Joliet bank eyes two new sites
First Community: Company creating independent banks

By Bob Okon
Staff writer

First Community Bank of Joliet is in the process of forming two new affiliated banks. The new locations will be in Plainfield and the Lockport-Homer Glen area.

Bank officials emphasize that these will be community banks, not branches, although they will be started with partial financing from the First Community Bank of Joliet and share some services.

First Community Bank of Joliet opened in 2004. Its deposits now total $145 million, which puts it among the top 10 of the more than 175 bank locations in Will County, said Steve Morrissette, the bank's president and chief executive officer

He said First Community Bank will look to support affiliated community banks in other communities and is ready to help start as many as five banks.

"They're going to have their own board of directors and stockholders," Morrissette said.

The directors for the new Plainfield bank will be announced soon, Morrissette said.

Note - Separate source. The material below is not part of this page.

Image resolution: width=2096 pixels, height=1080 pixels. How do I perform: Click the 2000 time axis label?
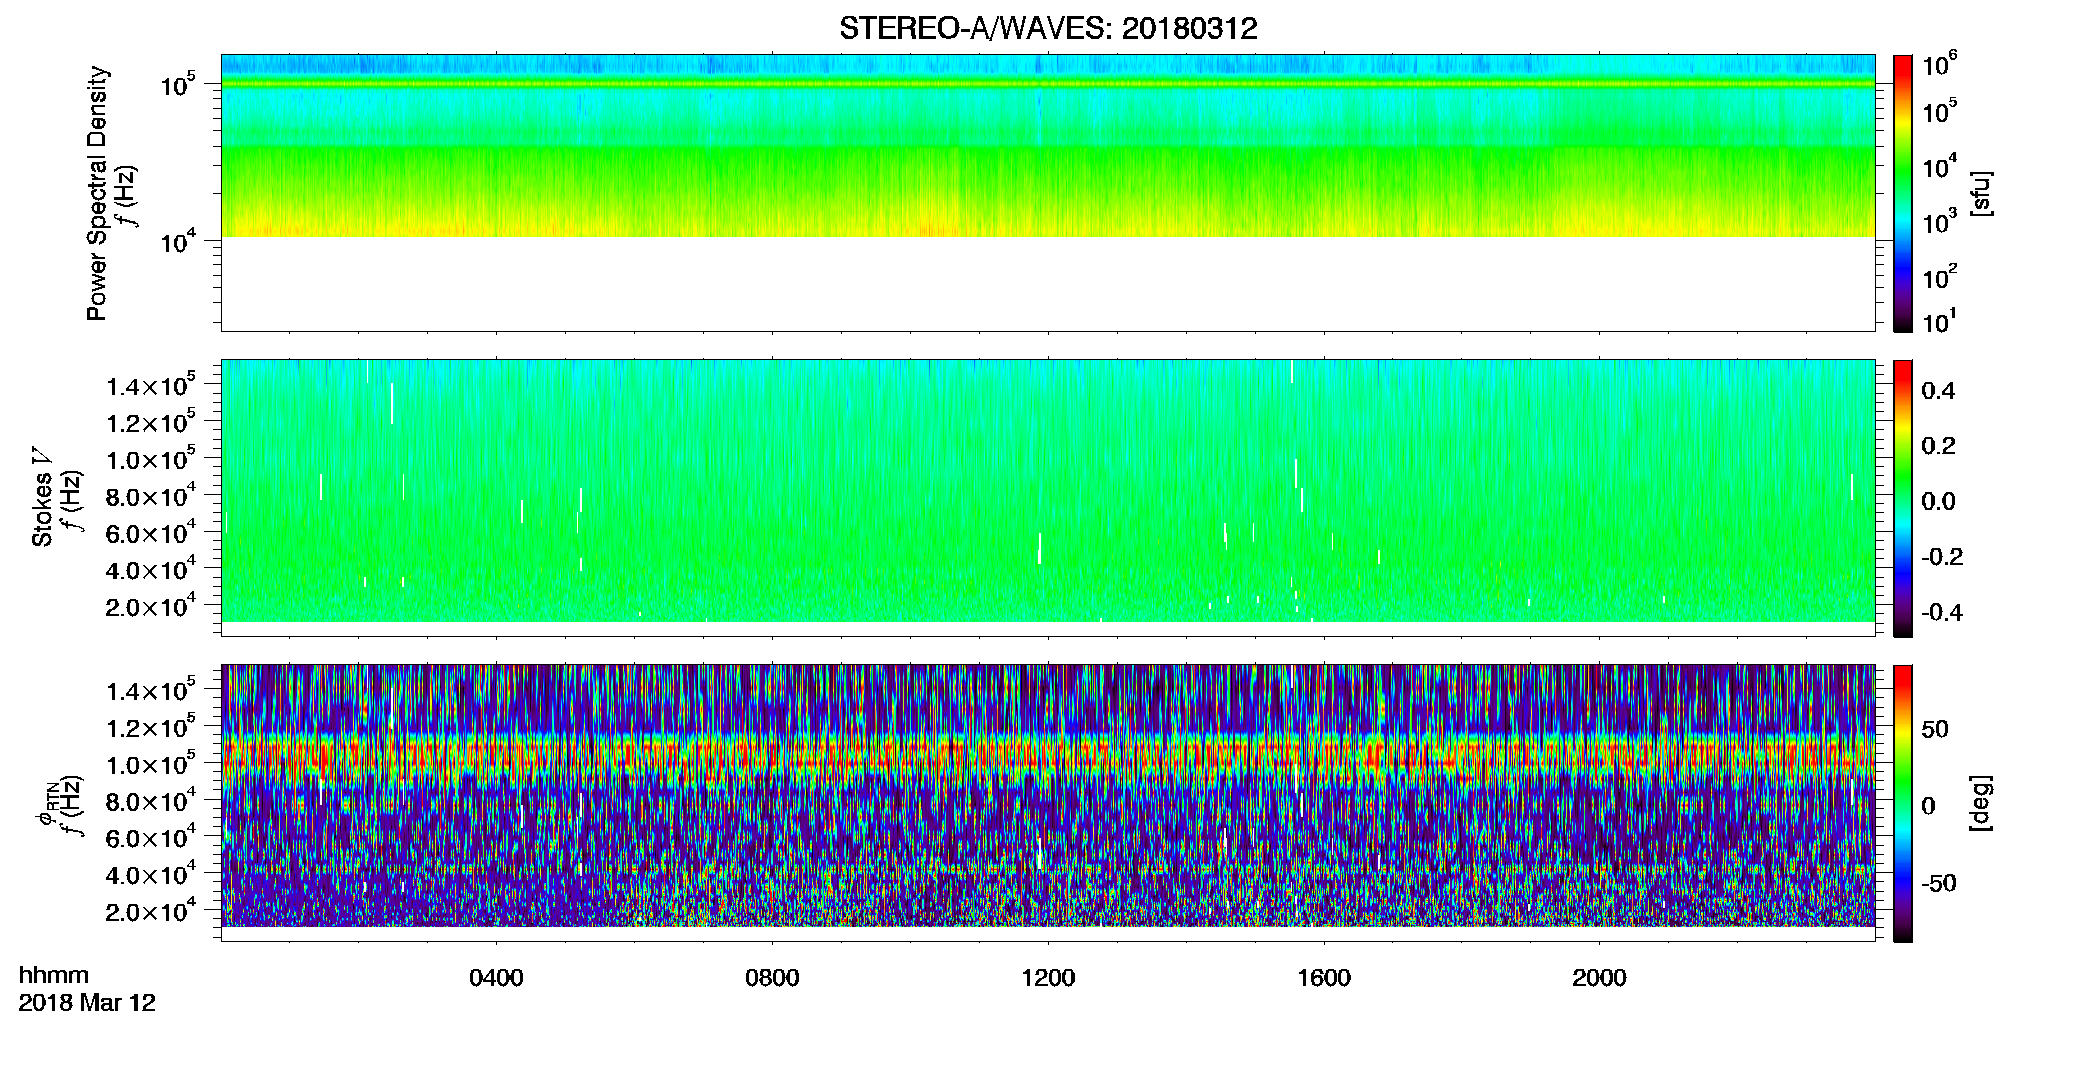point(1599,978)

An announcement for the Lockport-Homer Glen project may still be a month or two away, he said.

But the boards will be modeled after that at the First Community Bank of Joliet, which is composed of local business leaders, Morrissette said.

The Plainfield board of 17 directors also will include three from the First Community Bank of Joliet. Two have connections to Plainfield, and the other is Morrissette.

The First Community Bank of Joliet also will contribute 25 to 33 percent of the start-up capital for the new banks and retain an investment in the institution as a stockholder. The remainder of initial financing will come from the local directors and stockholders from the community, Morrissette said.

A holding company was created this week to set up a structure for supporting affiliated banks.

"The holding company is not going to be like a franchise where you send the money back to McDonald's Corp.," Morrissette said. "We talked about whether First Community Bank of Joliet should open branches in other communities where we would like to do business. We felt very strongly not to."

First Community Bank of Joliet may consider branches within Joliet as a convenience for its customers, Morrissette said. But ventures into other communities will be set up as local banks.

"Each community wants its own bank and deserves its own bank," he said.